→ **TASK DETAILS**:
Copy every line from the material below that holds "Given".

→ **RECORDS SUPPLIED**:
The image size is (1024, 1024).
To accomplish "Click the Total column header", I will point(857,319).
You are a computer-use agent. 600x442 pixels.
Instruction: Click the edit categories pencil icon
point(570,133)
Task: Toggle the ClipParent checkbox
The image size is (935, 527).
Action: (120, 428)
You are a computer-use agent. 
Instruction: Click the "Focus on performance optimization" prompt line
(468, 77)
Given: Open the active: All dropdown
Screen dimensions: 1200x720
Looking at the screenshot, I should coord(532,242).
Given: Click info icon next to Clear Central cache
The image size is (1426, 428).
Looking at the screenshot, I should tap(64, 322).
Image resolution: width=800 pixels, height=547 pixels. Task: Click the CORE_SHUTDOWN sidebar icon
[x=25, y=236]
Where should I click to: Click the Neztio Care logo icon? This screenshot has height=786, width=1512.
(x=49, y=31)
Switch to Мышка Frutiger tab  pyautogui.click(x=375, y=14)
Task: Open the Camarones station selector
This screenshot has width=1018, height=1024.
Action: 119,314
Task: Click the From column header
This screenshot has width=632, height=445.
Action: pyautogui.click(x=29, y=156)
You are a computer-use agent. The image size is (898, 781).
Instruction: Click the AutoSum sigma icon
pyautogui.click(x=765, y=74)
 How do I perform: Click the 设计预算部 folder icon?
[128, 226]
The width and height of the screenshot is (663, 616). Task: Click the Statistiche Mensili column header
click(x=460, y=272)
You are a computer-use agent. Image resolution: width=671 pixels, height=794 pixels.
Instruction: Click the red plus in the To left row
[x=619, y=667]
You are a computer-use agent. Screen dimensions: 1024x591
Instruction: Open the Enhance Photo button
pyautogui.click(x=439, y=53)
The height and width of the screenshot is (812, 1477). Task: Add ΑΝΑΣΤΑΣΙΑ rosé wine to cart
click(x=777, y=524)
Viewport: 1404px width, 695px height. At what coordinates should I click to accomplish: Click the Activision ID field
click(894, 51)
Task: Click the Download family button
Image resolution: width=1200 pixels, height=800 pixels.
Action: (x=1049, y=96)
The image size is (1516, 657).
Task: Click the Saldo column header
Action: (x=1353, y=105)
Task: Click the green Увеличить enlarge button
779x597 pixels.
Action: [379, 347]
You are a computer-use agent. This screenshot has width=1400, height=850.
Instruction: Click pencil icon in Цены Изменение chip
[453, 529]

→ **ANSWER TO THE EXERCISE**:
Given: Open the active: All dropdown
Given: Click info icon next to Clear Central cache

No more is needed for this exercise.